**SUPPLIED PASSAGE**
_____
In the previous sprint, you worked with a notebook exploring the FIA Database. In that notebook, we introduced a technique called **Individual Tree Detection**. If you need a refresher, you can revisit Sprint 1 - Module A and open the `fia_database.ipynb` notebook, specifically the *Preliminary Analysis* section.

We also provided a file, `ttops.csv`, which contains a list of trees derived from ALS data. In this module, we will demonstrate how this list is generated.

Instead of processing the entire dataset—which would require significant computation time—we will focus on a single `.laz` file. Running the full computation on this file should take approximately 20–25 minutes.

## Part 1 - Canopy Height Model

The first dataset we’ll extract from our ALS file is the **Canopy Height Model (CHM)**. The CHM represents the height of vegetation, such as trees, above the ground. To create it, we subtract the Digital Terrain Model (DTM)—which captures the bare ground elevation—from the Digital Surface Model (DSM). This allows us to measure the true height of vegetation in the landscape. Mathematically, it is expressed as: 

$$
CHM = DSM - DTM
$$



In [None]:
# First, we import all the libraries
import pc_rasterize as pcr
import glob
import numpy as np
import requests
import pandas as pd
from dask.distributed import Client, LocalCluster, Lock
import rasterio
import matplotlib.pyplot as plt
from skimage.feature import peak_local_max
from pyproj import Transformer

To run our script successfully, we first need to download the file locally. Unfortunately, we can't load the file directly into memory from a URL, so we'll start by selecting one of the links from the *ALS Raw Files Download Links* file and saving it to our storage. Once you've completed this module, you can delete the file.

In [None]:
url = "https://wifire-data.sdsc.edu/nc/s/nnSMqWfZAN6Cz6m/download?path=%2Fnew_data%2FRaw%20ALS%20and%20Detected%20Trees%2FALS%20data&files=USGS_LPC_CA_SierraNevada_B22_10SGJ2967.laz&downloadStartSecret=aik5h9wexsu"
local_als = "./USGS_LPC_CA_SierraNevada_B22_10SGJ2967.laz"

response = requests.get(url, stream=True)
with open(local_als, "wb") as file:
    for chunk in response.iter_content(chunk_size=8192):
        file.write(chunk)

print(f"Downloaded: {local_als}")

Now that we've downloaded the file, let's take a quick look at its key details.

In [None]:
pcr.get_file_quickinfo('./USGS_LPC_CA_SierraNevada_B22_10SGJ2967.laz')

Let's proceed to build a pipeline for our file processing.

In [None]:
als = glob.glob("./USGS_LPC_CA_SierraNevada_B22_10SGJ2967.laz") # We load our file

# Create a GeoBox grid specification with a 100m buffer around data
geobox = pcr.build_geobox(als, resolution=1., crs="5070")
_____
**MATERIAL PROVIDED**
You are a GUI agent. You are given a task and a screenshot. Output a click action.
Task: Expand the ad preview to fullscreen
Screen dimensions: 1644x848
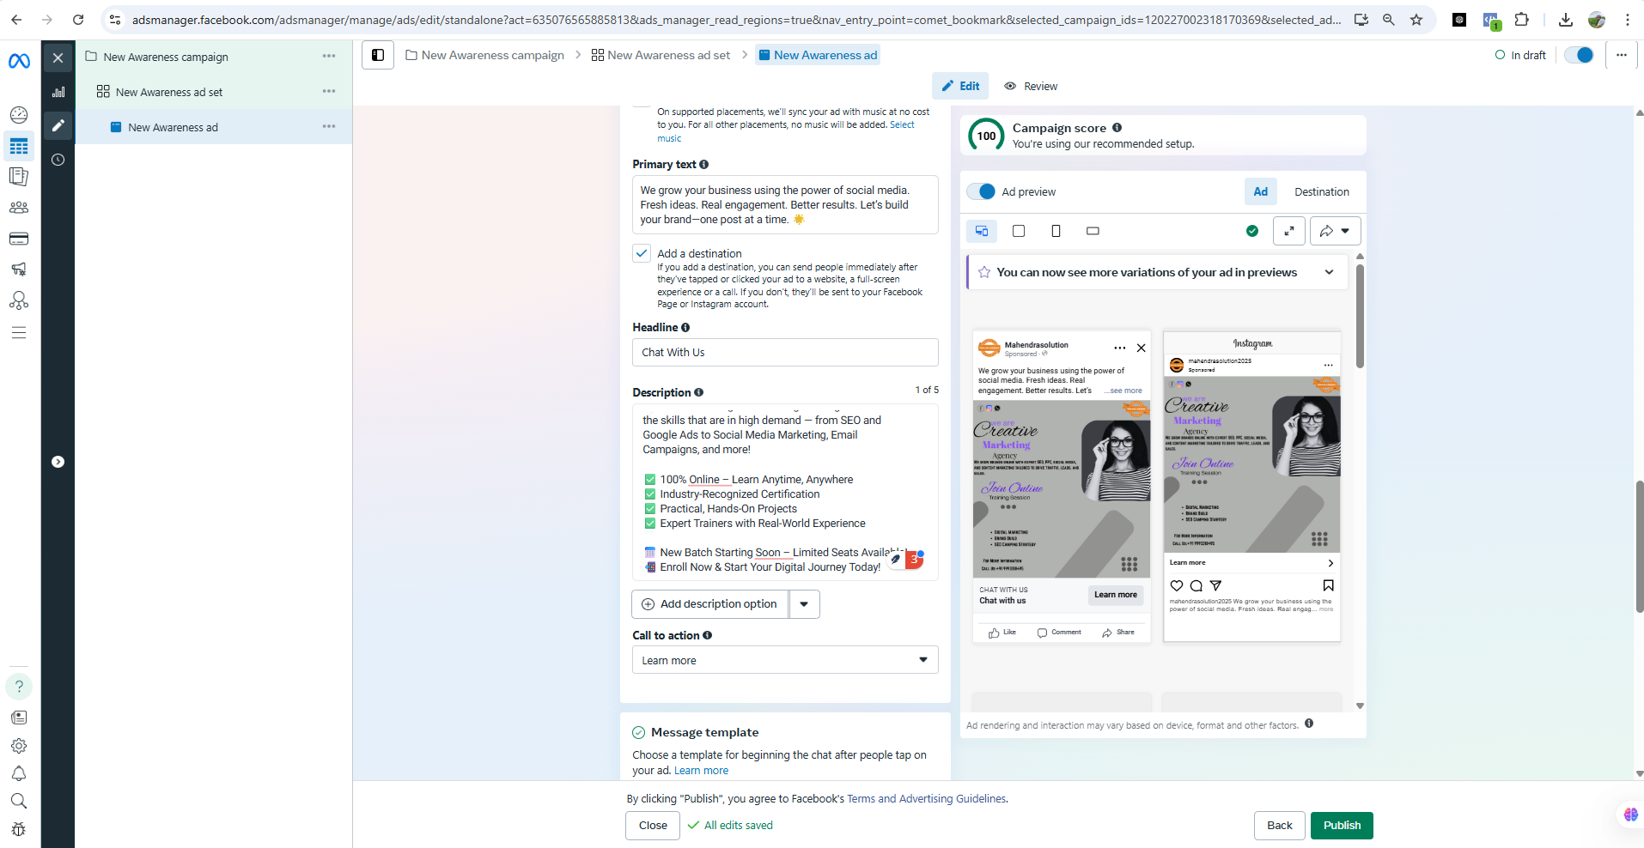point(1288,231)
_____
**EXERCISE DESCRIPTION**
Set down the part of the tree detection notebook starting at "To run our script" and ending at "its key details.", word for word.

**COMPLETED EXERCISE**
To run our script successfully, we first need to download the file locally. Unfortunately, we can't load the file directly into memory from a URL, so we'll start by selecting one of the links from the *ALS Raw Files Download Links* file and saving it to our storage. Once you've completed this module, you can delete the file.

In [None]:
url = "https://wifire-data.sdsc.edu/nc/s/nnSMqWfZAN6Cz6m/download?path=%2Fnew_data%2FRaw%20ALS%20and%20Detected%20Trees%2FALS%20data&files=USGS_LPC_CA_SierraNevada_B22_10SGJ2967.laz&downloadStartSecret=aik5h9wexsu"
local_als = "./USGS_LPC_CA_SierraNevada_B22_10SGJ2967.laz"

response = requests.get(url, stream=True)
with open(local_als, "wb") as file:
    for chunk in response.iter_content(chunk_size=8192):
        file.write(chunk)

print(f"Downloaded: {local_als}")

Now that we've downloaded the file, let's take a quick look at its key details.